Stored dataset items
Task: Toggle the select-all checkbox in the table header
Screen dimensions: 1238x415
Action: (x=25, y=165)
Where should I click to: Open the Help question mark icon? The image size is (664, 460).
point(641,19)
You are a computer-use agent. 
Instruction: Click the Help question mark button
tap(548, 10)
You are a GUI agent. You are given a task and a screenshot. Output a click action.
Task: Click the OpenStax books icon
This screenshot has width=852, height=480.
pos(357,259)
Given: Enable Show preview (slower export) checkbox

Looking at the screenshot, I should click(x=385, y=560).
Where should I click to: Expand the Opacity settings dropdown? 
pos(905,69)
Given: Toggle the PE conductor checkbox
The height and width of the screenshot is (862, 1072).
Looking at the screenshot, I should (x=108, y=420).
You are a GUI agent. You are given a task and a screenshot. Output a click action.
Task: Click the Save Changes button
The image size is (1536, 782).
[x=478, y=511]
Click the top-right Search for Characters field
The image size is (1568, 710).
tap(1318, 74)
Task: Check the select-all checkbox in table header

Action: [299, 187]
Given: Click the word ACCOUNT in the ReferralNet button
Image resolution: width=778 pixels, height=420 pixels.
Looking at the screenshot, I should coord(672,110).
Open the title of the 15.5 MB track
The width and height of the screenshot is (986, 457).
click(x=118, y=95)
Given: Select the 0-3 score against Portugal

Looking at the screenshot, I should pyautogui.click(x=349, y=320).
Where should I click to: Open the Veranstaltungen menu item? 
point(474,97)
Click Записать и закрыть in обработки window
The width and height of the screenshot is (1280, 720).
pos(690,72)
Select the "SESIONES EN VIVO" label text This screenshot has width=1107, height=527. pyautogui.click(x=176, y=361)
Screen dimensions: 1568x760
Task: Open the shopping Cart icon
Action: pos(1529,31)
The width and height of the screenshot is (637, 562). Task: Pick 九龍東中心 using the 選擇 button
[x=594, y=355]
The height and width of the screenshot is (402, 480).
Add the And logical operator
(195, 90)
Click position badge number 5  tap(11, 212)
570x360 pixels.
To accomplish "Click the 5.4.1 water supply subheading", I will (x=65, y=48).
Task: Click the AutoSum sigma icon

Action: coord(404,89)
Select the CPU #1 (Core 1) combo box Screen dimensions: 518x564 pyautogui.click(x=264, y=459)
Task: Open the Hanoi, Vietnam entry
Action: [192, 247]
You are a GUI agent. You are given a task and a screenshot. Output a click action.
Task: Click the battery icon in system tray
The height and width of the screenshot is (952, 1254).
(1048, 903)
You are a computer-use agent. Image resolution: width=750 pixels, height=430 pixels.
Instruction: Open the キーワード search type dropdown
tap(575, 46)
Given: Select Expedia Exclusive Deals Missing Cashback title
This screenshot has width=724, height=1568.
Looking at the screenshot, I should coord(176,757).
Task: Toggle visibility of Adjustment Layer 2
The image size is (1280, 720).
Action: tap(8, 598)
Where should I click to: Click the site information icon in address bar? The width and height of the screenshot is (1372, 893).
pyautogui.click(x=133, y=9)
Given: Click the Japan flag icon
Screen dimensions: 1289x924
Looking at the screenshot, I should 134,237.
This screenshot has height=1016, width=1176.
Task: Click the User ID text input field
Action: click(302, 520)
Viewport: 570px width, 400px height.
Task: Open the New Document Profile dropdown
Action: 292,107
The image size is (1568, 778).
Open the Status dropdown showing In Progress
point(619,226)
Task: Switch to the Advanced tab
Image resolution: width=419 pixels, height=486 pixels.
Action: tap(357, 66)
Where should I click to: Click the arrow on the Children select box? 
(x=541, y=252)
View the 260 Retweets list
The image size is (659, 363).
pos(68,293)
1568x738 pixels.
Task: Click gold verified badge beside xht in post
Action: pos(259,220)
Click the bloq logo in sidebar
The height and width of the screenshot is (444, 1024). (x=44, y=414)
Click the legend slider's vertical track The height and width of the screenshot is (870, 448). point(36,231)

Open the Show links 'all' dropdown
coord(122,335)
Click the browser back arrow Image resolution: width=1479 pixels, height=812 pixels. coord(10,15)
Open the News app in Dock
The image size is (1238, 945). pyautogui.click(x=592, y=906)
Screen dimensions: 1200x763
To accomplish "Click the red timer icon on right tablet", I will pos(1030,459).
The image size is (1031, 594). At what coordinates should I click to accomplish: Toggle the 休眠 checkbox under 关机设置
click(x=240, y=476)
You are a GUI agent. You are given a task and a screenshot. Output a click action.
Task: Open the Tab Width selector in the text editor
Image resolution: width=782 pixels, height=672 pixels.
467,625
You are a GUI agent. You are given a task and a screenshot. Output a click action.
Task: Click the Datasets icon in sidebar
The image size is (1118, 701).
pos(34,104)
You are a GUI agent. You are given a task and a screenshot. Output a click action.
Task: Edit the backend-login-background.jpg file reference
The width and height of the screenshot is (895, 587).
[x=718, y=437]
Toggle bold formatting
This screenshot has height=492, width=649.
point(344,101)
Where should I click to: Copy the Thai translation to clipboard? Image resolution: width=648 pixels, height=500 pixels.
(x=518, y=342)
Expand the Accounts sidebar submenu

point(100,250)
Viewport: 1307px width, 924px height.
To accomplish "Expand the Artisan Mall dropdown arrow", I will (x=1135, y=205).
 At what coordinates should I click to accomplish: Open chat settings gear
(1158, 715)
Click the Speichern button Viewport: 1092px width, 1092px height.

What you are asked to do
Restate word for word the entries above, starting at the line with "The width and height of the screenshot is (895, 587)." and ending at the line with "Viewport: 1307px width, 924px height.", inclusive, and no others.

Exercise output
The width and height of the screenshot is (895, 587).
[x=718, y=437]
Toggle bold formatting
This screenshot has height=492, width=649.
point(344,101)
Where should I click to: Copy the Thai translation to clipboard? Image resolution: width=648 pixels, height=500 pixels.
(x=518, y=342)
Expand the Accounts sidebar submenu

point(100,250)
Viewport: 1307px width, 924px height.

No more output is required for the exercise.